### Your instructions
Duplicate the records between the line holding "Click delete trash icon for 采购单 row" and the line holding "pyautogui.click(x=200, y=139)", inclusive.
-- Material shown start --
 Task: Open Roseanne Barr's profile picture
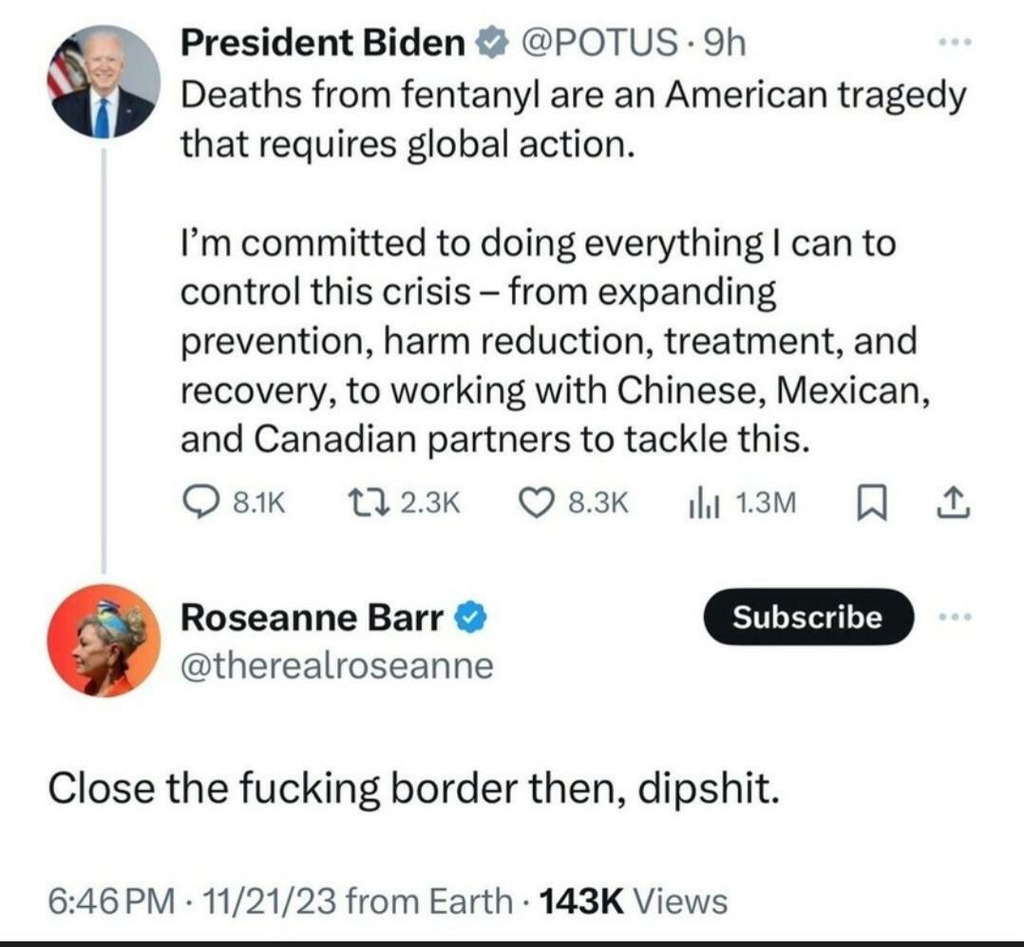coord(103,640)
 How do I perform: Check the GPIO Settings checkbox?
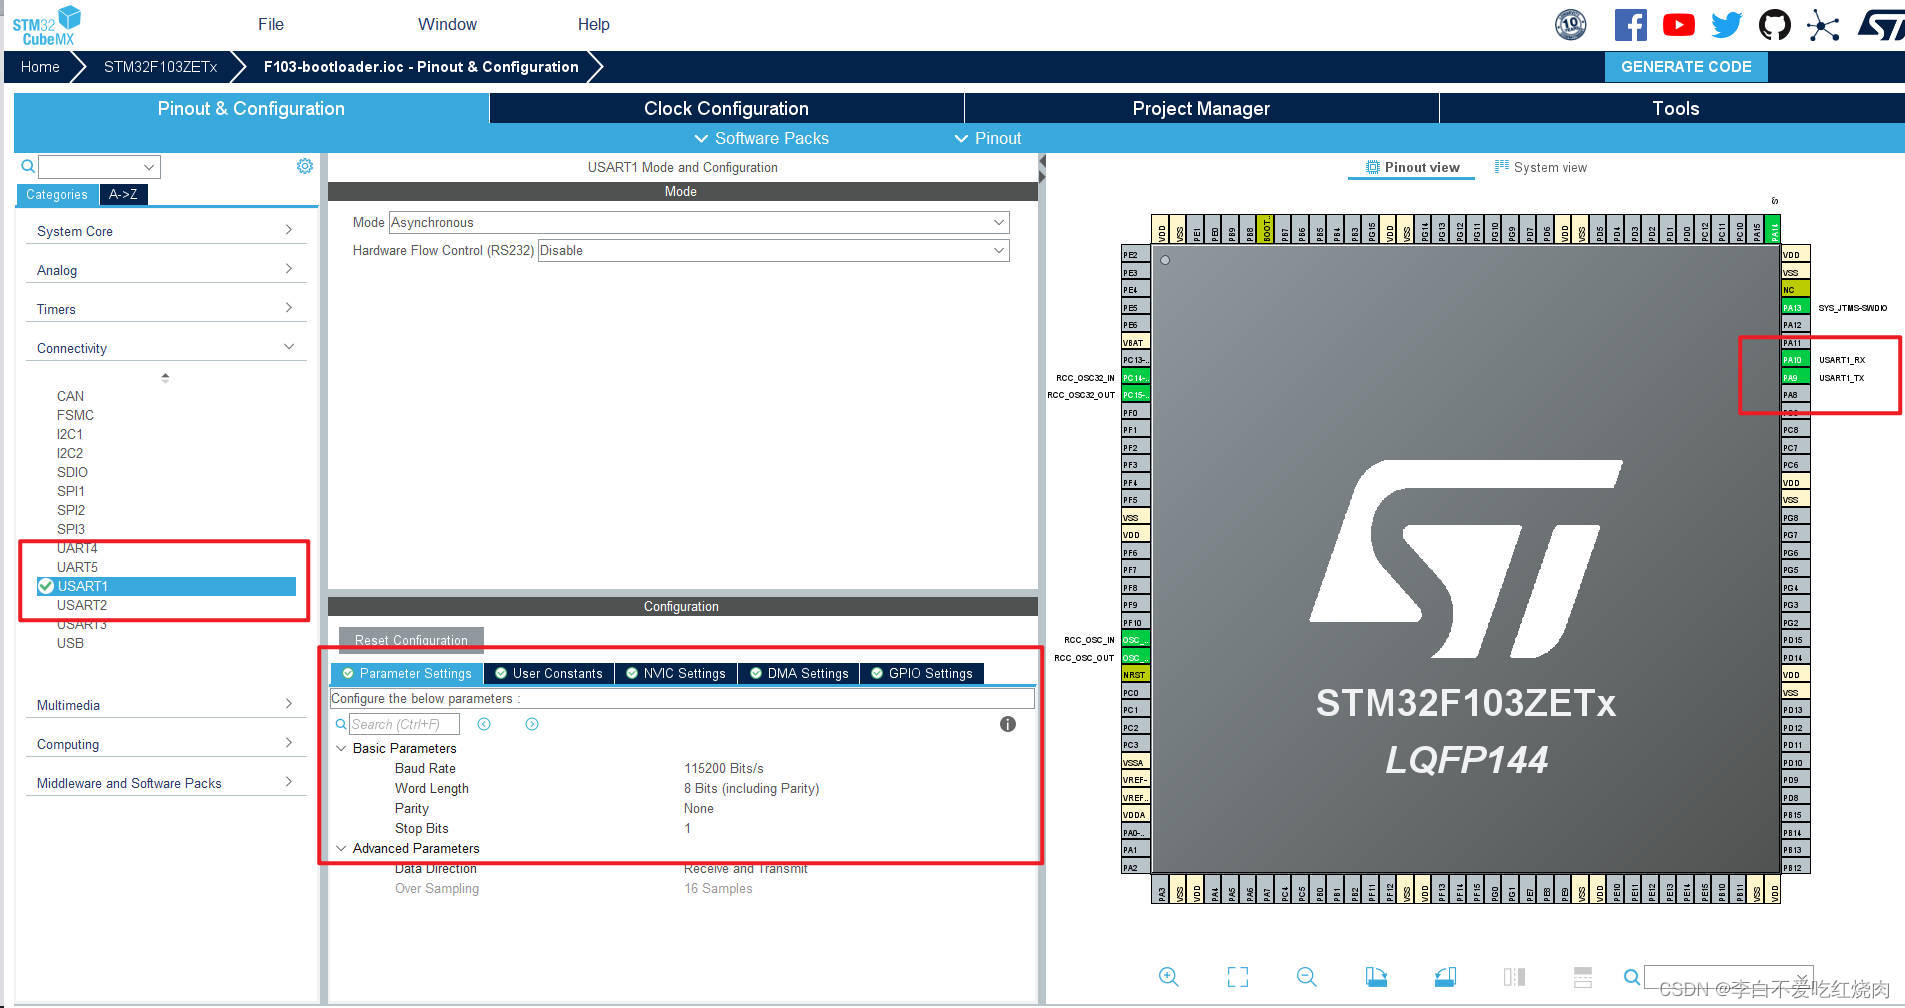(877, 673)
-- Material shown end --
-- Material shown start --
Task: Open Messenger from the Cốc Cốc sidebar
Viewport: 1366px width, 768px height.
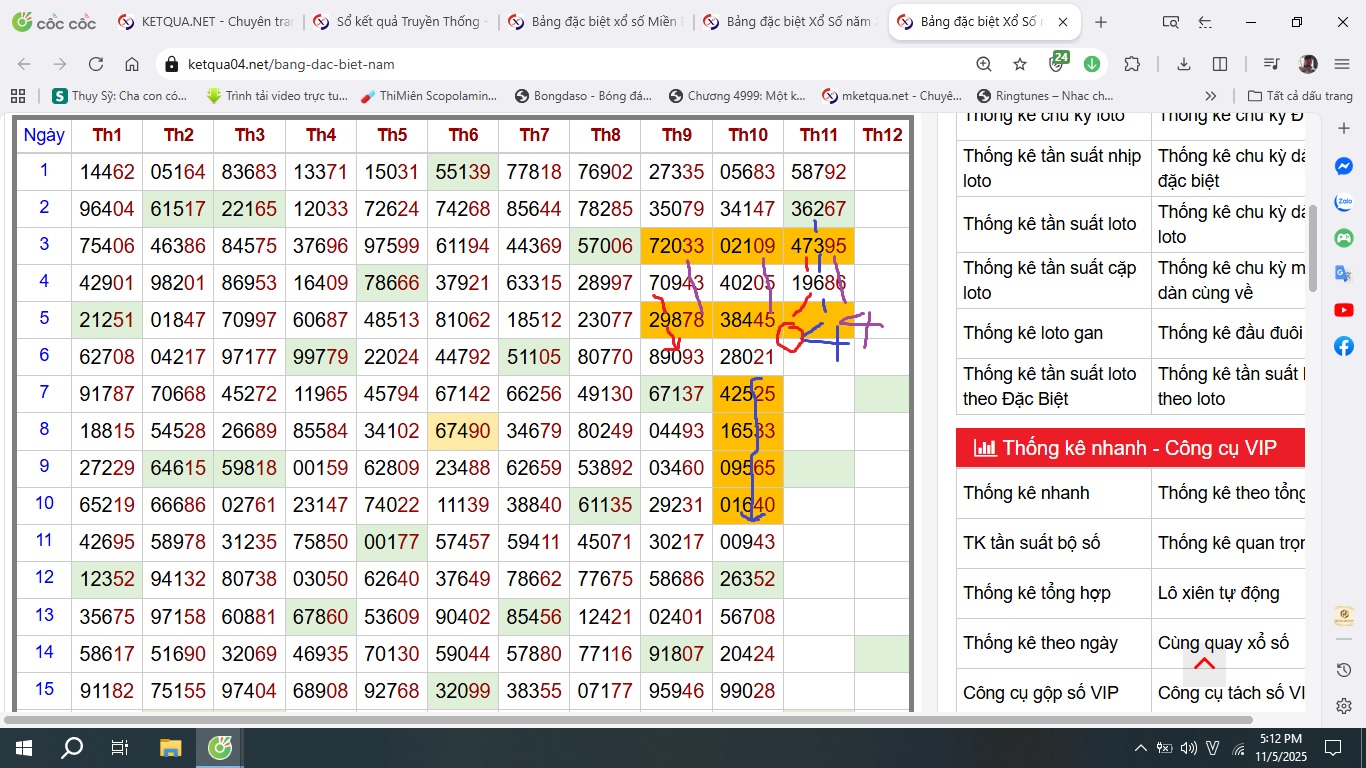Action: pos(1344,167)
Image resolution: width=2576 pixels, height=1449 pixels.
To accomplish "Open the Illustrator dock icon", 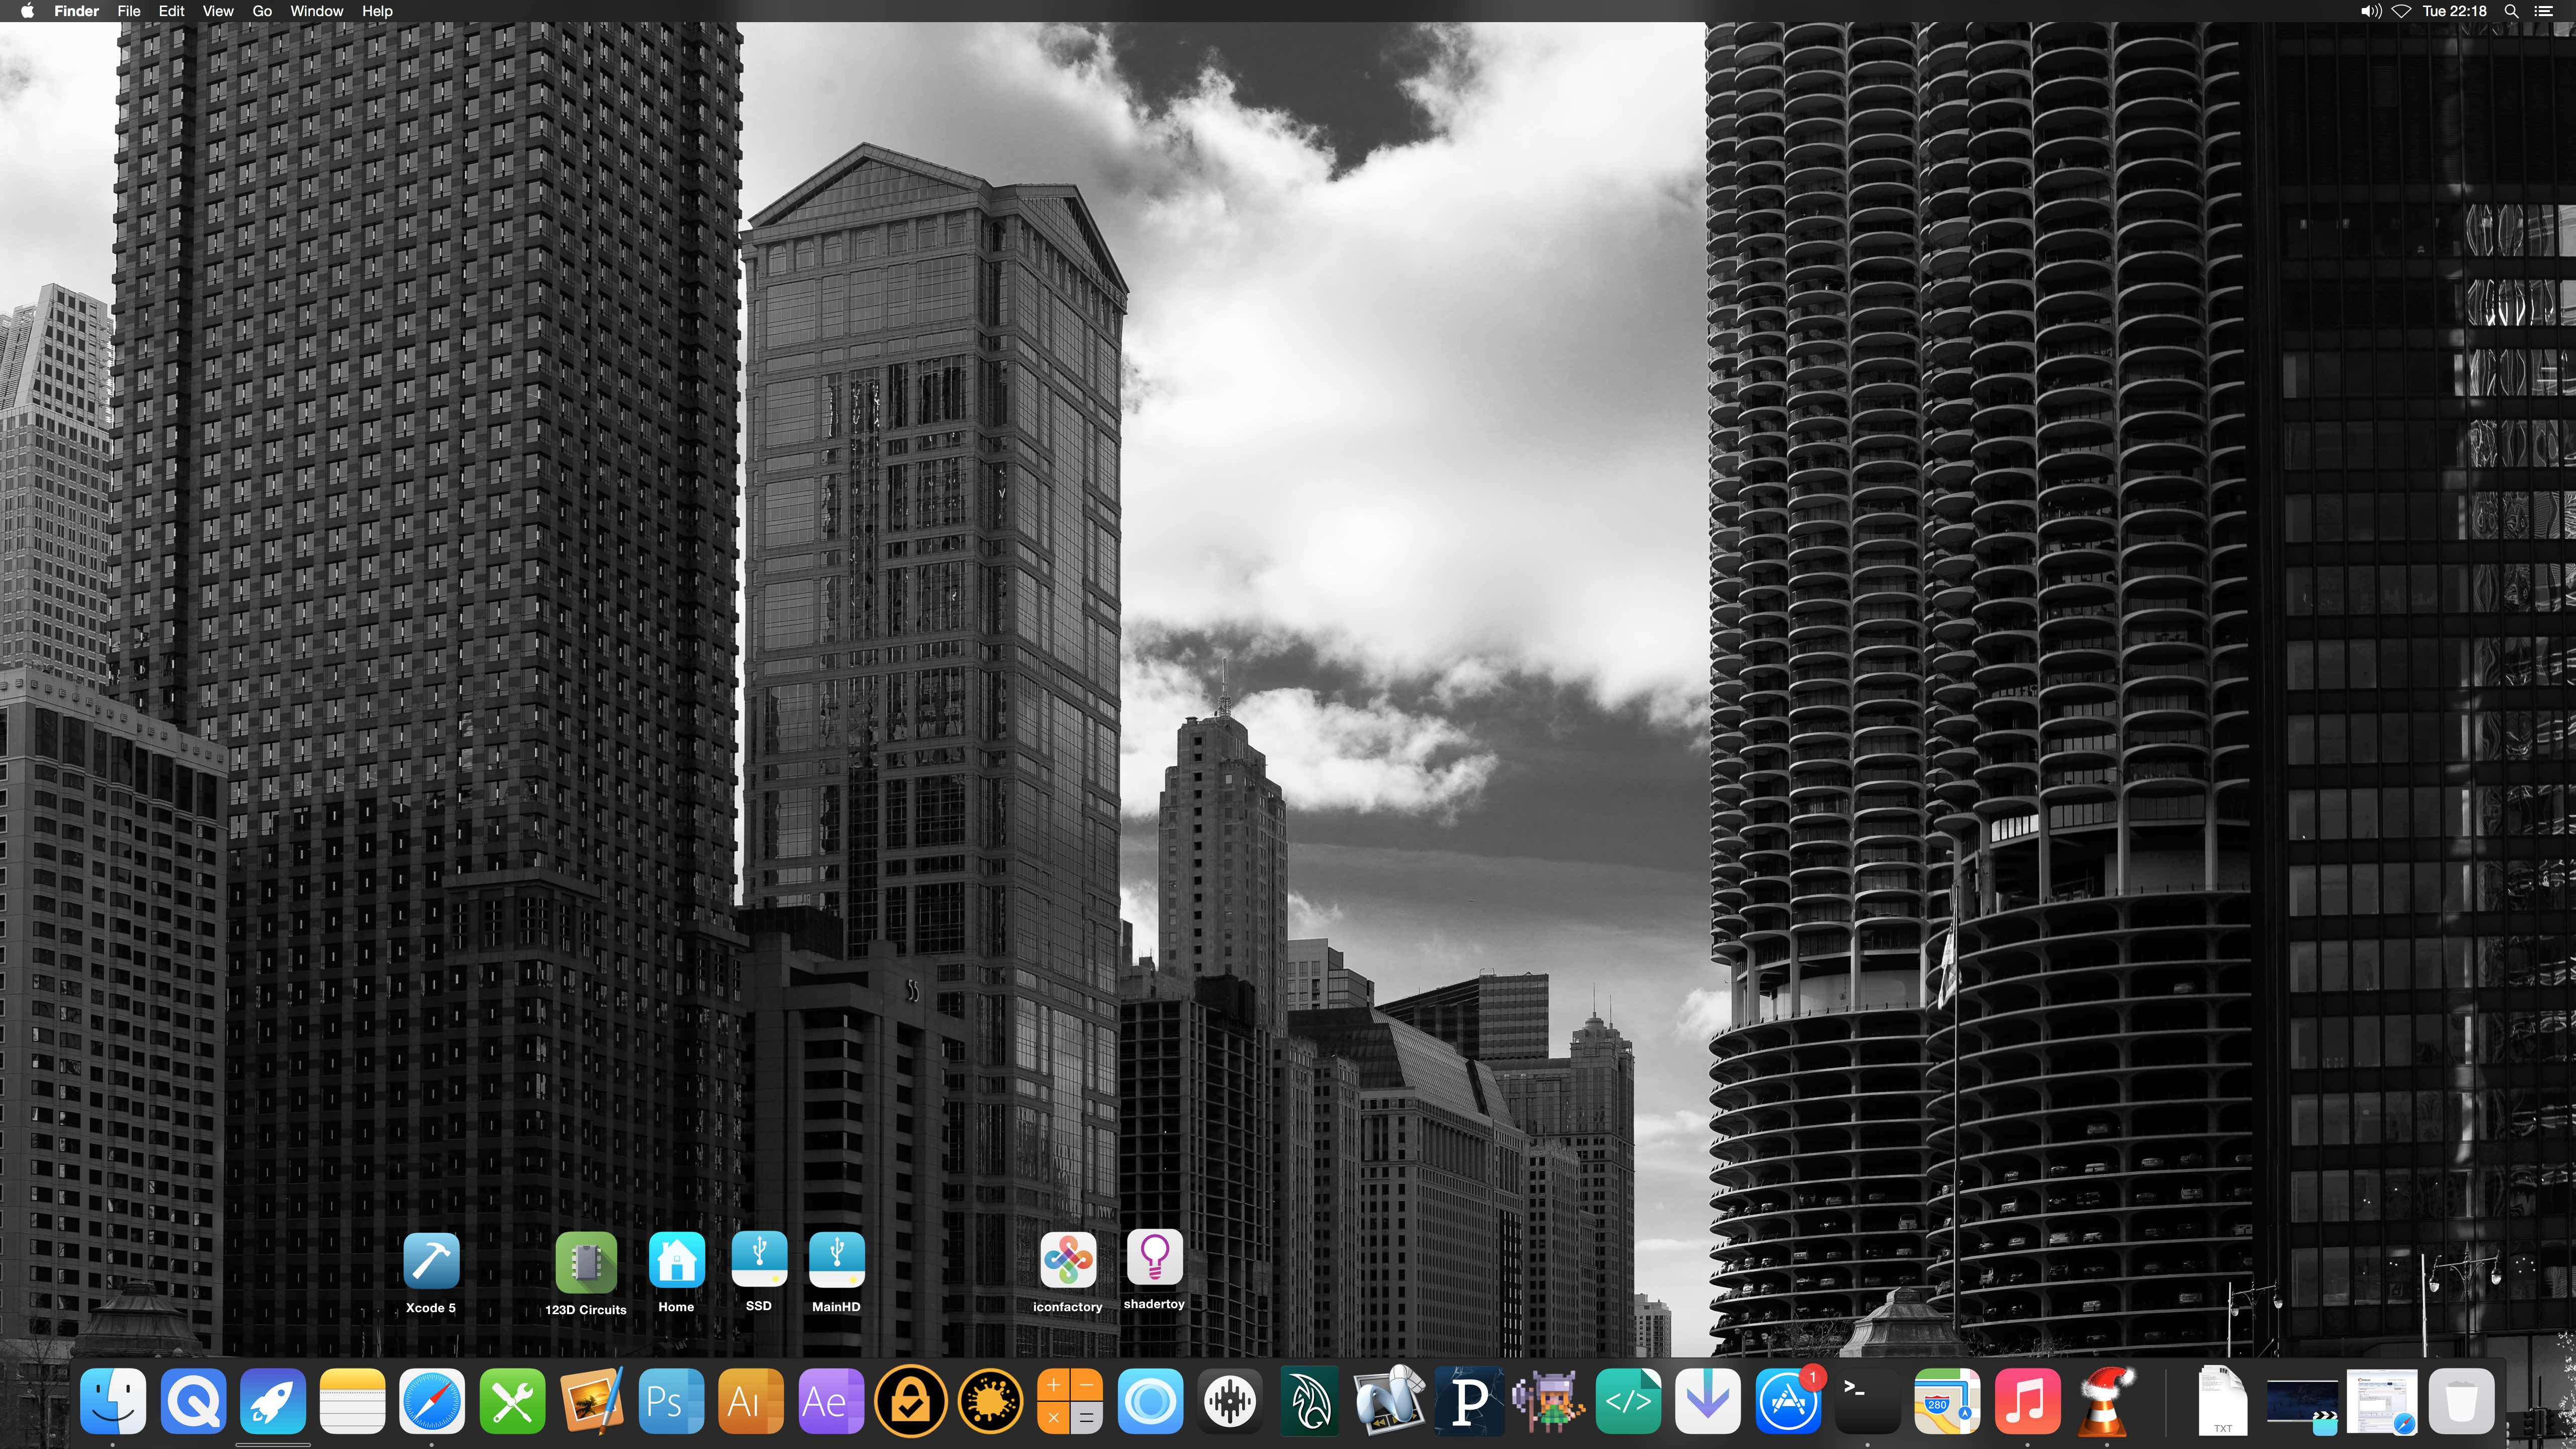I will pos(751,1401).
-- Material shown end --
-- Material shown start --
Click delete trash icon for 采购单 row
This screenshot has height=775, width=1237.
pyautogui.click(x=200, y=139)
-- Material shown end --
### Written solution
Click delete trash icon for 采购单 row
This screenshot has height=775, width=1237.
pyautogui.click(x=200, y=139)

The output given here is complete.